Coane's papers read to the Victorian Institute of Surveyors indicate his wide experience and high standing in the profession. While he was president in 1890-91 and 1905-06, the institute lobbied ministers on legislation and the surveyor-general on the scale of fees. Coane was often called as an expert witness in arbitrations and in engineering and property valuation disputes; he represented the institute on the Land Surveyors' Board in 1906-14. As chairman of the Mines Department's Sludge Abatement Board in 1905-17 he influenced the mining companies to accept it as an environmental authority.
Henry Edward Coane (1877-1923) joined his father in 1892 as an articled pupil, and at the turn of the century the firm became known as J. M. and H. E. Coane; Grant had left in the early 1890s. John Montgomery Coane junior (1884-1910) completed the talented and highly regarded partnership later. Before their early deaths, they with their father, won renown with their Australasian Roads, a handbook on road construction, maintenance and administration, which ran to five editions between 1908 and 1937; later revisions were undertaken by B. M. Coutie. It was the first practical handbook relevant to Australian and New Zealand conditions.
J. M. and H. E. Coane designed the water-supply system for the coal mine town of Wonthaggi, and were consultants for railway construction in the New South Wales coal mining area of Newcastle, Maitland and Cessnock. They were also consulting engineers in 1907-08 to the Pacific Phosphate Co. Ltd of London for installations on Nauru; they did similar work on Ocean Island, and on Makatea where they acted for a French company. In 1912 Coane senior chaired the board which advised King O'Malley on designs for the new Federal capital. Coane disagreed with his fellow members who supported Walter Burley Griffin's plan; his minority report recommended proposals by Griffiths, Coulter and Caswell. In June 1913 he read a paper at the International Road Congress in London before visiting Europe and the United States of America. In 1921-22 the Coanes were consulting engineers to the State Electricity Commission of Victoria.

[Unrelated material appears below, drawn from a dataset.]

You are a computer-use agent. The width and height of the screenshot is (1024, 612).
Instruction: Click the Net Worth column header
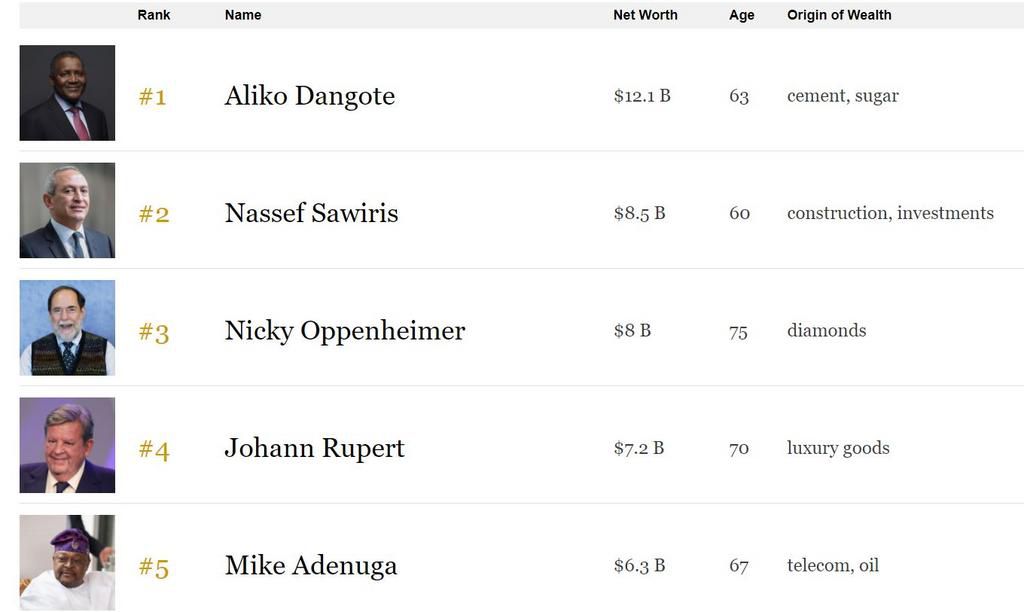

Coane senior had lived in Brighton from the mid-1880s. In 1899-1921, when he was consulting engineer to the City of Brighton the area's roads, drainage and administration were much improved. Offered the post of city engineer in 1919, he declined because he earned more as a consultant. Active in local affairs he helped to found the Brighton Re-adaptation Society in 1919. Aged 75, he died at his daughter's home in North Sydney on 28 December 1923 and was buried in Melbourne in the Church of England section of Brighton cemetery. He was survived by his wife (d.1924) and two daughters.
Roger J. Southern, 'Coane, John Montgomery (1848–1923)', Australian Dictionary of Biography, National Centre of Biography, Australian National University, http://adb.anu.edu.au/biography/coane-john-montgomery-5692/text9621, published first in hardcopy 1981, accessed online 25 June 2016.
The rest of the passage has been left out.